Key findings: a dual-edged immune response
Our study revealed several notable findings regarding the immune response to the original–BA.4/5 bivalent booster in PLWH:
Humoral immunity
- Antibody response: Following the booster, there was a significant increase in both RBD-binding and RBD-blocking antibodies against the ancestral strain and BA.4/5 in PLWH, similarly as observed in HIV-negative HCWs. However, these elevated antibody levels were transient. By T2, the antibody titres had largely returned to pre-booster levels.
- Immunologic imprinting effect: Despite the enhancement of BA.4/5–specific responses, the immune system still showed a preference for the ancestral strain, a sign of immunologic imprinting. However, a comparison between the two booster types revealed that the monovalent booster primarily increased antibodies against the ancestral strain, while the bivalent booster was more effective in expanding BA.4/5–specific RBD-blocking antibodies, a promising sign for variant-adapted vaccines.

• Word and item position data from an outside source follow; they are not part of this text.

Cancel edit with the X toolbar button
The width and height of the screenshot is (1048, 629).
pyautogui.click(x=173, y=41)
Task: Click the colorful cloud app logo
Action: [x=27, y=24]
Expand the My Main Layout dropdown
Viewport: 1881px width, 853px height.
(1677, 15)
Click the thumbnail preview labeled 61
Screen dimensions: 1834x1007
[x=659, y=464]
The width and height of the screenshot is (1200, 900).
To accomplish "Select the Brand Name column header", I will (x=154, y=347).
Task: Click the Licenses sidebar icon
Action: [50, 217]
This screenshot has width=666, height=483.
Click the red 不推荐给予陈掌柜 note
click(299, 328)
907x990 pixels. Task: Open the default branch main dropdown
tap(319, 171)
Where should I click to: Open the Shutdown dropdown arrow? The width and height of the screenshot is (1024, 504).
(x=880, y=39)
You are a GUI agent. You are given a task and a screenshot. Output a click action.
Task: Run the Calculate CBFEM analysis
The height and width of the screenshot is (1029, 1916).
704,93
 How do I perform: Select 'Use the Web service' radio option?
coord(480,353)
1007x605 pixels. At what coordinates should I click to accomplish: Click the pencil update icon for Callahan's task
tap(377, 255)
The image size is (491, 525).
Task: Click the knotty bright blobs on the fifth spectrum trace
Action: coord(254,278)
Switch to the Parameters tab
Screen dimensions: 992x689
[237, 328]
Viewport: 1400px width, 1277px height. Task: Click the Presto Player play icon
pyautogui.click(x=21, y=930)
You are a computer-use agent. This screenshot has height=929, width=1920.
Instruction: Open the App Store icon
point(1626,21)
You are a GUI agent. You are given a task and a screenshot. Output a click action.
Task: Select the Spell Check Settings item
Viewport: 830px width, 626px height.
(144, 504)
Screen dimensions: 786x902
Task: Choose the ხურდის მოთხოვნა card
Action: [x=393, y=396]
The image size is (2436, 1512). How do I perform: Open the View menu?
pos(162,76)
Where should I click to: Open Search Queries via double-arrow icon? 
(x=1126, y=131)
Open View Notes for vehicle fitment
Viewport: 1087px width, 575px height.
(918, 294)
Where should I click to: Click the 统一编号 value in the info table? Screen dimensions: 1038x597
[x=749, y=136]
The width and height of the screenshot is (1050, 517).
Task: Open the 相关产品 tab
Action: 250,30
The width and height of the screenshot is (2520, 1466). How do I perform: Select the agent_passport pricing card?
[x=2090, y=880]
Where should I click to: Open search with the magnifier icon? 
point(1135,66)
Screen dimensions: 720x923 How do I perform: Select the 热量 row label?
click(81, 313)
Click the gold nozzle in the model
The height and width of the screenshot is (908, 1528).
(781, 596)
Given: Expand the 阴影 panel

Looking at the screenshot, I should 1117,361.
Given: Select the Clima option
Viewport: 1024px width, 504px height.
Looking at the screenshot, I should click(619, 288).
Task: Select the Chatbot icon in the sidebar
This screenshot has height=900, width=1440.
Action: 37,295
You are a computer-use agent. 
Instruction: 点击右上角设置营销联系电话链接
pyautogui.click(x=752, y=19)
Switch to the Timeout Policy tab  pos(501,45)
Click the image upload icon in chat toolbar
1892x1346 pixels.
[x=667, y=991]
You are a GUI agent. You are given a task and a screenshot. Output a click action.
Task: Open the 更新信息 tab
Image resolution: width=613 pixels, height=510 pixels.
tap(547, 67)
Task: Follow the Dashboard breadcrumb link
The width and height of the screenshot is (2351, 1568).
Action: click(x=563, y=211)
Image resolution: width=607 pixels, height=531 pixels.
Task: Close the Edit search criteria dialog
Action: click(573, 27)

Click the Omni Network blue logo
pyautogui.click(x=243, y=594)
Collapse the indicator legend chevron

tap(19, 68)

- Impact of HIV-related T cell dysfunction: Importantly, our analysis demonstrated that markers of T cell dysfunction associated with HIV were linked to a reduced antibody boost and a faster decline in antibody levels. PLWH with lower counts of functionally-competent CD4 T cells or naïve CD8 T cells showed a diminished humoral response, highlighting the challenges in achieving long-lasting immunity in this population.
Cellular immunity
- T cell polyfunctionality: Although the overall frequency of SARS-CoV-2–specific T cells remained relatively stable, we observed a transient boost in the polyfunctionality of both CD4 and CD8 T cells at T1. Polyfunctional T cells, which produce multiple cytokines simultaneously, are considered critical for protection against severe disease.
- Cross-reactivity: Overall, the T cell responses were similarly reactive against both the ancestral virus and the BA.4/5 variants, suggesting that T cell-mediated protection may be less influenced by immunologic imprinting compared to antibody responses.
Implications for vaccination strategies and future research
Our findings have several important implications:
- For vaccine strategy: The bivalent booster’s ability to enhance BA.4/5–specific responses supports its use in vulnerable populations, including PLWH. However, the rapid decline in antibody levels suggests that additional booster doses or alternative vaccination strategies may be needed to maintain prolonged protection.
- For people living with HIV: PLWH on effective ART were able to mount a comparable immune response to HIV-negative individuals. This is encouraging for vaccination strategies targeting immunocompromised populations.
- For future research: Immunologic imprinting remains a crucial area for further study. Understanding how to “retrain” the immune system to respond more flexibly to new variants could improve vaccine design, not only for COVID-19 but also for other rapidly evolving pathogens.
Concluding thoughts
Our study has highlighted the potential of using a variant-adapted booster to enhance immune protection in PLWH. While the booster induced a robust yet transient antibody response and maintained stable cellular immunity, the challenges posed by immunologic imprinting and HIV-associated T cell dysfunction indicate that further research is needed.
As we continue to explore the intricacies of immune memory and vaccine responsiveness, our findings contribute to refining vaccination strategies for the most vulnerable populations.